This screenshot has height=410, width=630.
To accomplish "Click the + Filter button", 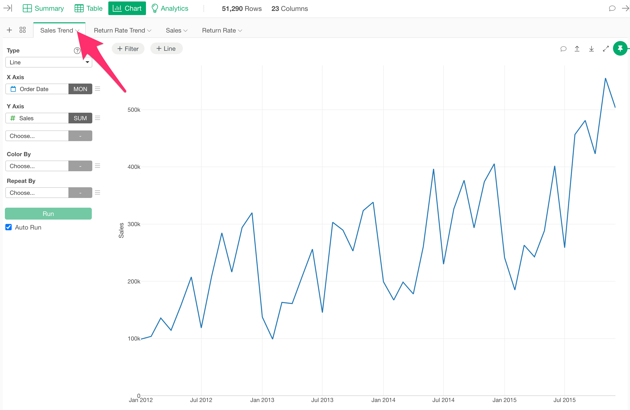I will coord(128,49).
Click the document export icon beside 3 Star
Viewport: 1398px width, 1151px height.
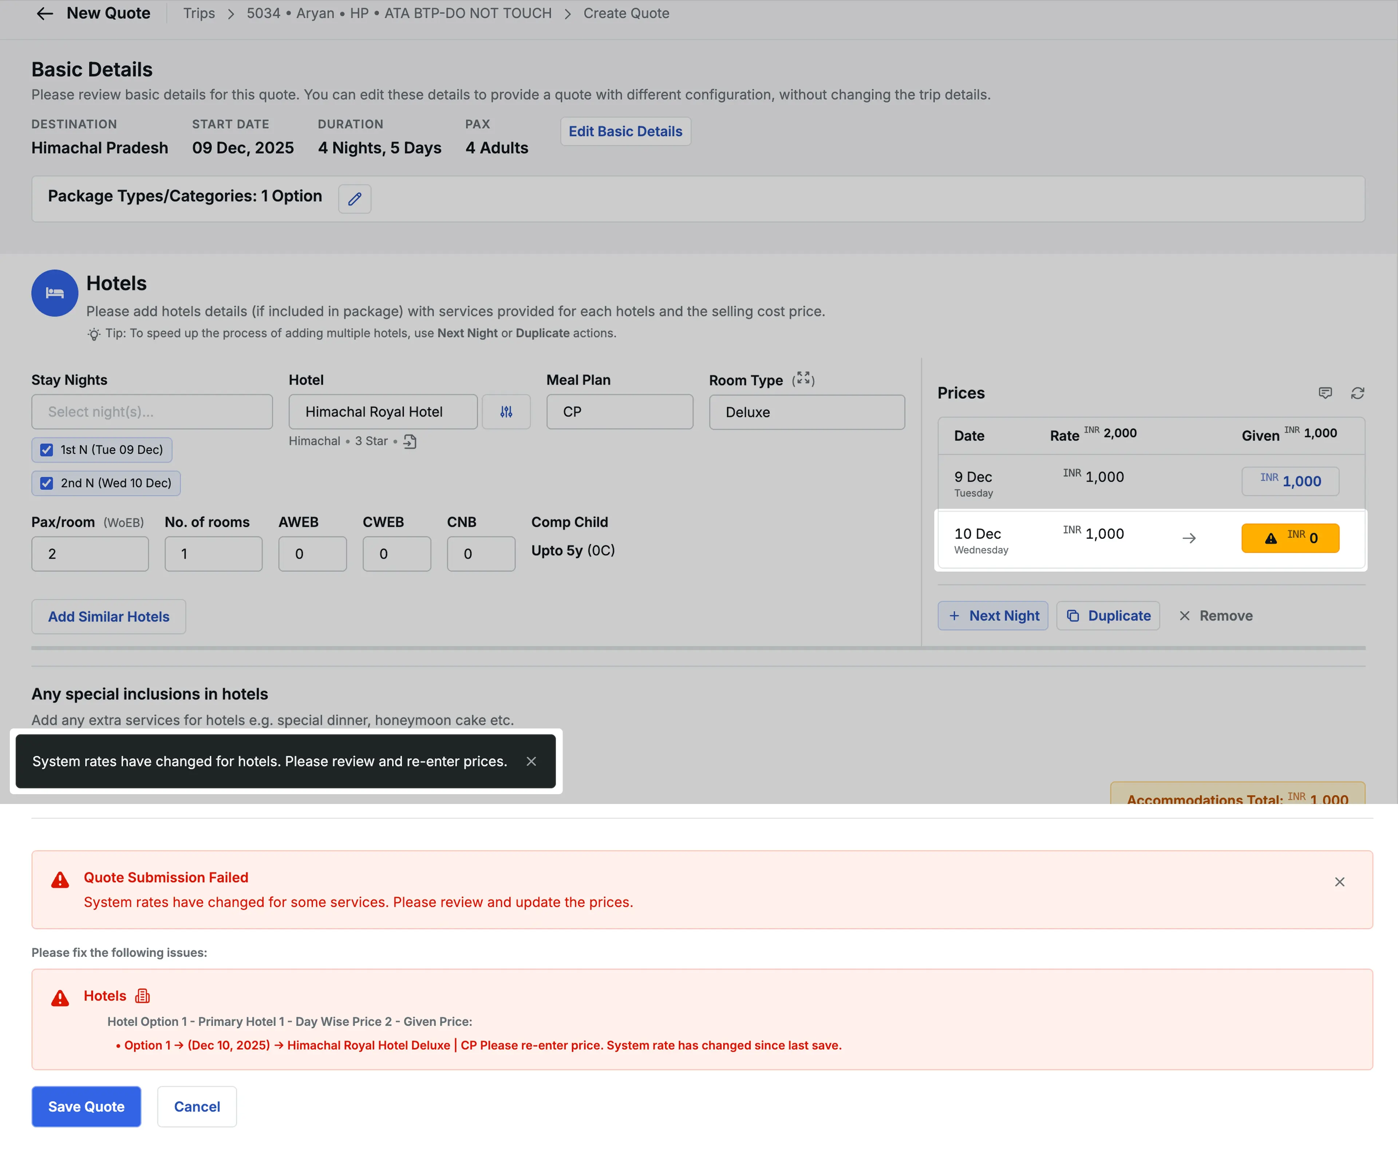coord(410,441)
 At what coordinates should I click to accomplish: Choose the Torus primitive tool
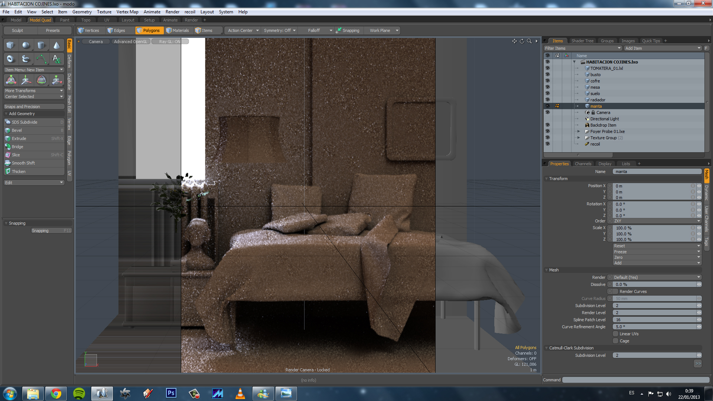point(10,59)
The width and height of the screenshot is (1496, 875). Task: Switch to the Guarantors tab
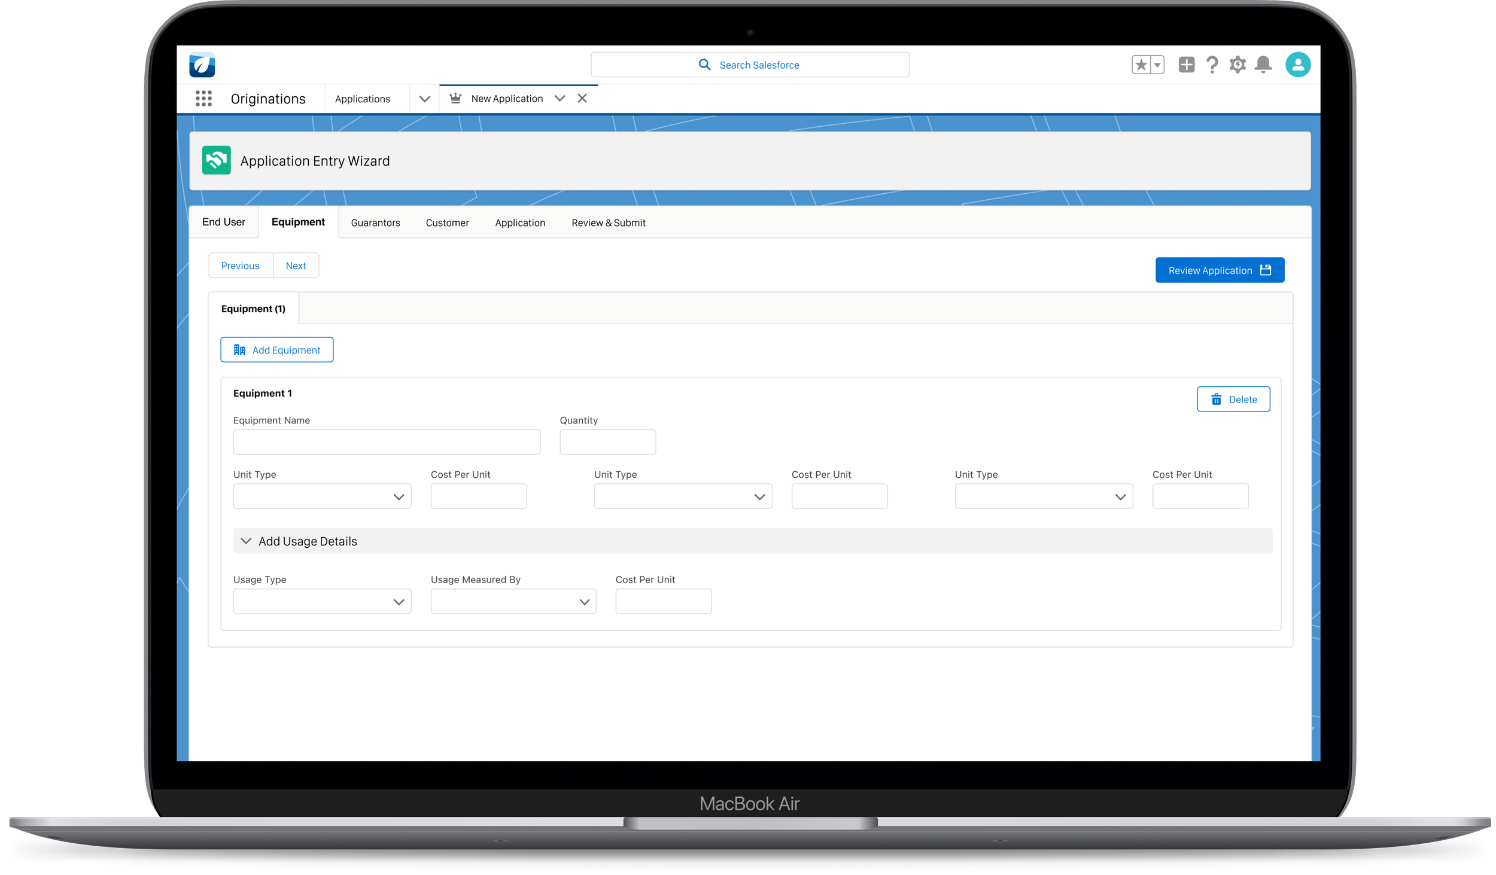[x=375, y=222]
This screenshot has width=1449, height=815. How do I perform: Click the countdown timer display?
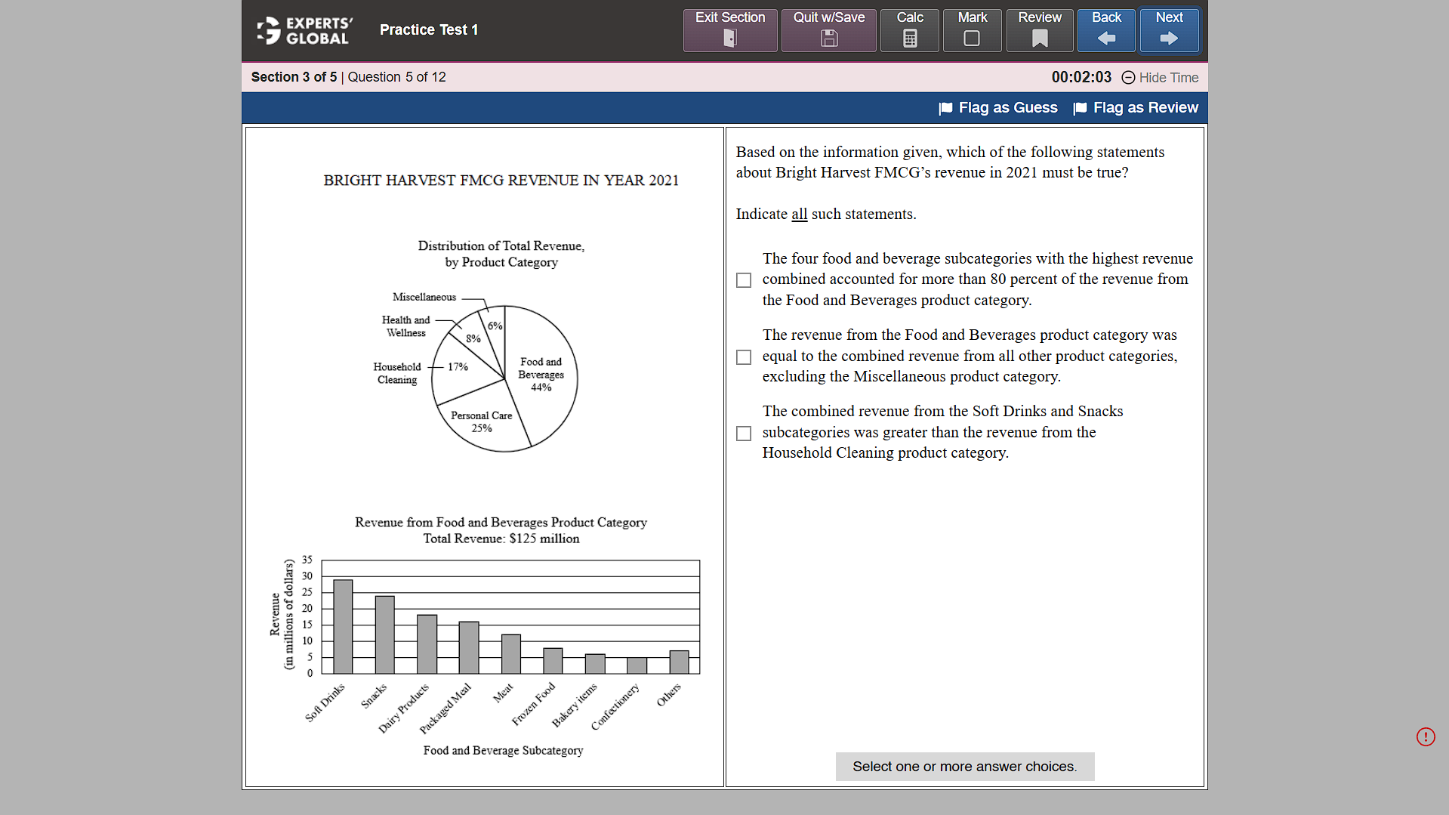click(x=1081, y=77)
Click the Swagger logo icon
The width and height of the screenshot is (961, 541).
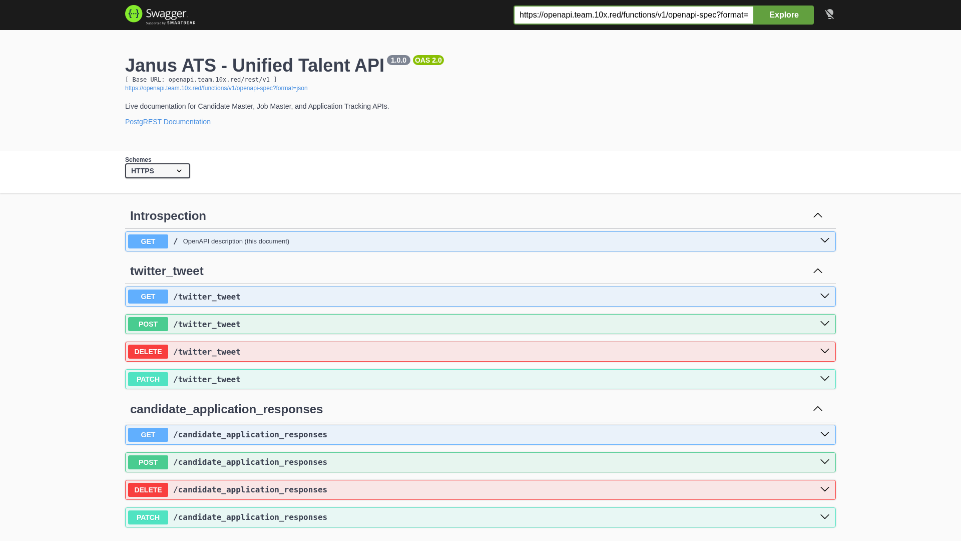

_____

Gather up every line in the data above that contains the word "icon", copying each one.

# EXERCISE RESPONSE:
Click the document export icon beside 3 Star
Click the Swagger logo icon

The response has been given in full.